I hear what John and John are saying, but, while you have it all apart, fix it right. It'll last WAY longer that way. If you're like me, anything you know about that you let go will just eat at you until you do fix it. You'll think about it every time you get in the car.


Top of pagePrevious messageNext messageBottom of page Link to this message  By Ted Dumas on Wednesday, May 20, 2015 - 12:32 pm:

When you drew the king pin all the way in its full diameter will
minimize any clearance at the bottom. If your threads are truly good you don't have a problem at the bottom. You need to
shim the top with steel shim stock. I would not use Loctite as if it fills the clearance and sets up you will need to heat both ends with a torch to get it loose.

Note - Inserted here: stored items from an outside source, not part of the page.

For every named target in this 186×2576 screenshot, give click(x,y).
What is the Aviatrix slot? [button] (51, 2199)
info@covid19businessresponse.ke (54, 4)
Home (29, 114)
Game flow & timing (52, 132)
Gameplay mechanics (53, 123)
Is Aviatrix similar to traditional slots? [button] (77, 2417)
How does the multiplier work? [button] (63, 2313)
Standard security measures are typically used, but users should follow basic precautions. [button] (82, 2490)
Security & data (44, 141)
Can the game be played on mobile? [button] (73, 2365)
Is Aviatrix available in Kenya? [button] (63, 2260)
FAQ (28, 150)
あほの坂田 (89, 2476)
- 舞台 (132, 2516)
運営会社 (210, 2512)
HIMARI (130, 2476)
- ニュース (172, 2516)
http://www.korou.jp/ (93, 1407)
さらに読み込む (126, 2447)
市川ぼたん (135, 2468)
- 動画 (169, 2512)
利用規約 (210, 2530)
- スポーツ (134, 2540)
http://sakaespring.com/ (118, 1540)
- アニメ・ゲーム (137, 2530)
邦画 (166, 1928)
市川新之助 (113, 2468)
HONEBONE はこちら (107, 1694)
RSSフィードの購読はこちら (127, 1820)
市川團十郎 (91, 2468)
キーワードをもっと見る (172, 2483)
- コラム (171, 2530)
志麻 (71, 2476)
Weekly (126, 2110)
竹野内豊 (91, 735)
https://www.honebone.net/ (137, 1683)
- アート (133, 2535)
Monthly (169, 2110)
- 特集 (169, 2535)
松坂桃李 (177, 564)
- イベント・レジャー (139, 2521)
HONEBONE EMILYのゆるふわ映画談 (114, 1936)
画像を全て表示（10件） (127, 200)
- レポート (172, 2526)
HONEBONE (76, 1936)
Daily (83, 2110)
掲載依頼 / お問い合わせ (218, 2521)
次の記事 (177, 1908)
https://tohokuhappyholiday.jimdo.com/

Top of pagePrevious messageNext messageBottom of page Link to this message  By John McGinnis in San Jose area, CA. on Wednesday, May 20, 2015 - 01:48 pm:

Ted,
Well, if it is working then what is wrong with heating it up?
Seth,
Probably not the best to spook people with your notions of what they should think about. Why not tell them that that fix is solid and will pose no problem.


Top of pagePrevious messageNext messageBottom of page Link to this message  By Seth from NC on Wednesday, May 20, 2015 - 01:54 pm:

John, Sorry if I was unclear. The Stevens Tool is the right fix for the job and is a solid repair.

What I meant was that if Jay knows about the looseness of the king pins, and just decides to ignore it for now - that's a valid approach, especially with budget concerns. It's not that bad wear-wise.

For me personally, if I had an issue like that, it would bother me and I would think about it being that way every time I got in the car. Your mileage on what would bother you may vary.